Why do women emotionally eat? Many women are chronically stressed; this means they suffer from higher levels of cortisol. Thanks to all that cortisol, when we’re under stress, we tend to crave foods that are high in sugar and fat as our bodies are trying to store calories to help us prepare to fight or flee. Of course the problem is that you usually can’t fight or flee from whatever your stressor is (e.g., lost keys, waiting for the cable repairman).

So when it comes down to it, we are biologically driven to eat foods that help us ‘cope’ in ineffective ways. We don’t realize this, though. All we know is that we want chocolate and we want it now.

From a psychological perspective, emotional eating usually falls into one of two categories: avoidant or emotion-focused coping. Avoidant coping is just what the name implies – you avoid dealing with the stressor. Eating when you are stressed so you don’t have to deal with the problem is an example of avoidant coping using food. As you might imagine, avoidant coping is rarely effective as the problem is still going to be there once you’ve stopped eating.

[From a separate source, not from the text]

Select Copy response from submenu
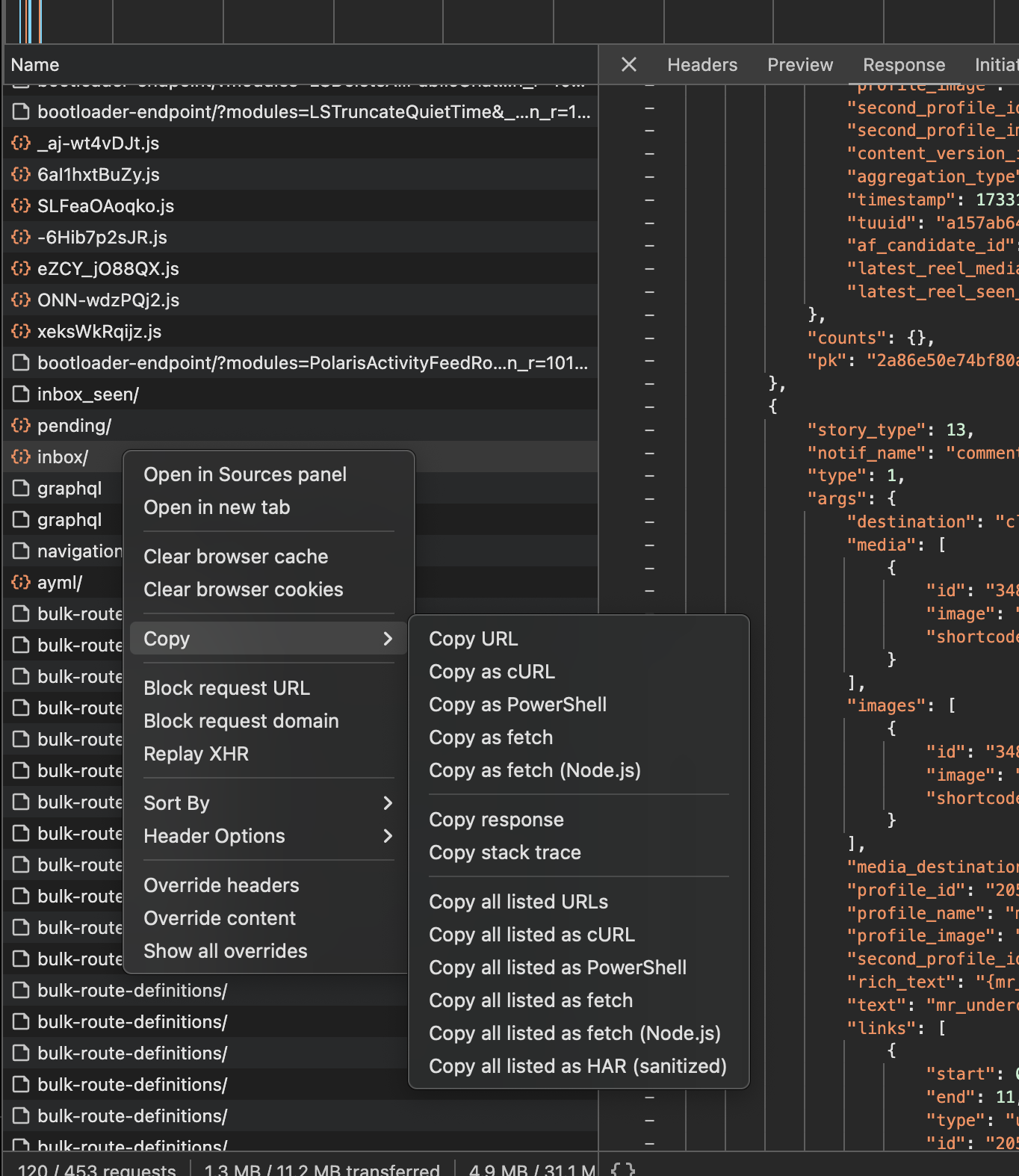1019x1176 pixels. tap(496, 820)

Emotion-focused coping using food can be equally ineffective. When we engage in emotion-focused coping, we are attempting to make ourselves feel better by addressing the emotions the stressor provoked rather than the stressor itself. So if you get in a fight with your significant other and, instead of talking it out, decide to comfort your hurt feelings by consuming a chocolate cake, that would be an example of emotion-focused coping using food. Again, not super helpful in this situation. While you might feel better after eating (or not – you might feel guilty if you ate something you have labeled as “bad” or eaten too much), you still haven’t fixed your problem.

You see where I’m going with this, right? Most of the time our problems are within our control to fix – cortisol, be damned – and eating is likely not going to help. Thus, what we should be doing is focusing on how to fix our problems. That’s where problem-focused coping comes in. As the name implies, the basic premise of problem-focused coping is this: “Have a problem? Fix it.” So if you have a fight with your significant other, wait a little bit to calm down and then go back and talk it out. Don’t turn to food to comfort yourself because that’s not actually addressing the problem.

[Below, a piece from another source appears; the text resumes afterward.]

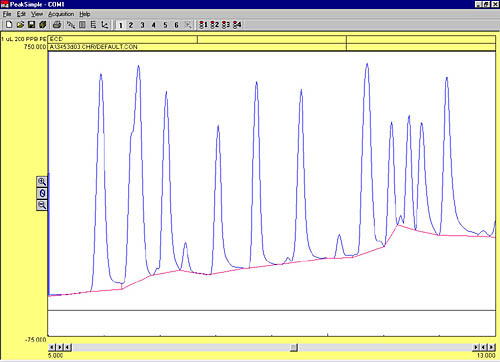Save using the floppy disk icon
The image size is (500, 362).
(31, 25)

I know, I know. That sounds great, but how can you make that change? I’m going to warn you: it’s not going to happen overnight. If you’ve been turning to food as your primary coping mechanism for 40 years, you can’t expect it to go away overnight. I wish it was that simple, but for most of us, it’s not. After all, we have biologically trained ourselves to crave our comfort foods.

So what should you do?

Step one : re-evaluate your response to stress. As I said earlier, most of our problems are fixable and most of them are within our control. So very first thing you need to do is Stop. Right when you begin to feel yourself getting stressed out, Stop for just one minute. Then ask yourself, “Is this going to kill me?” The answer to that question is likely no. Then you move onto the next question:  “What can I do about it?” That brings us to…

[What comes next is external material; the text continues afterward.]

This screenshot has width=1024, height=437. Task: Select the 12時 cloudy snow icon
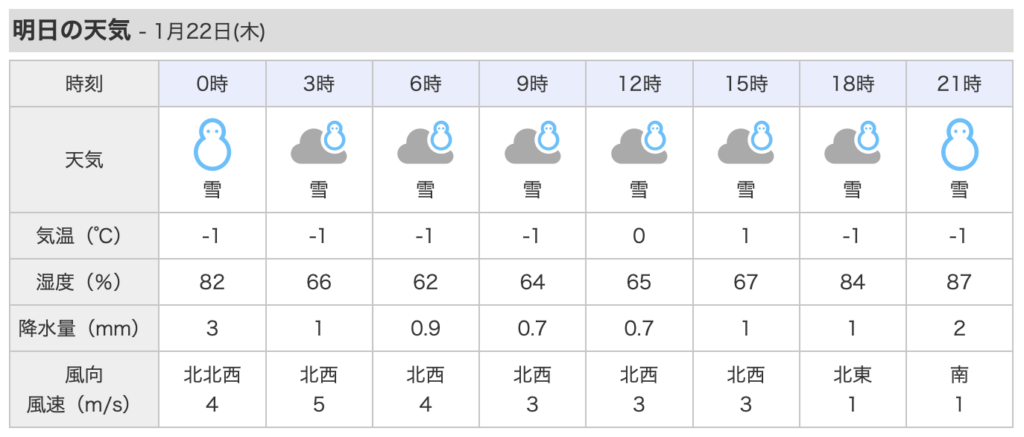click(x=639, y=144)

Step two: take a deep breath. Do it again. When our bodies are all wound up, it can be very hard to focus on what to do right now to fix your problem. It works best if you can stop that stress response in its tracks by giving your body the cues it needs that the stressor has passed (no stressor, no food cravings). As deep breathing is counteractive to gearing up to fight or flee, it can be an effective way to calm down enough that you can actually deal with the problem.

Step three: decide HOW to cope. Yes, it’s up to you. While it may seem like it happens automatically, it only happens this way if you don’t give yourself any other option other than to act in a way you’ve previously dealt with that stressor. In other words, if you’ve conditioned yourself to eat chocolate cake every time you fight with your spouse, the next time you fight with your spouse, guess what? You’re going to find yourself automatically reaching for that chocolate cake. Unless you give your body, and mind, permission to do something else. In the meantime, know that you DO have a choice in the matter.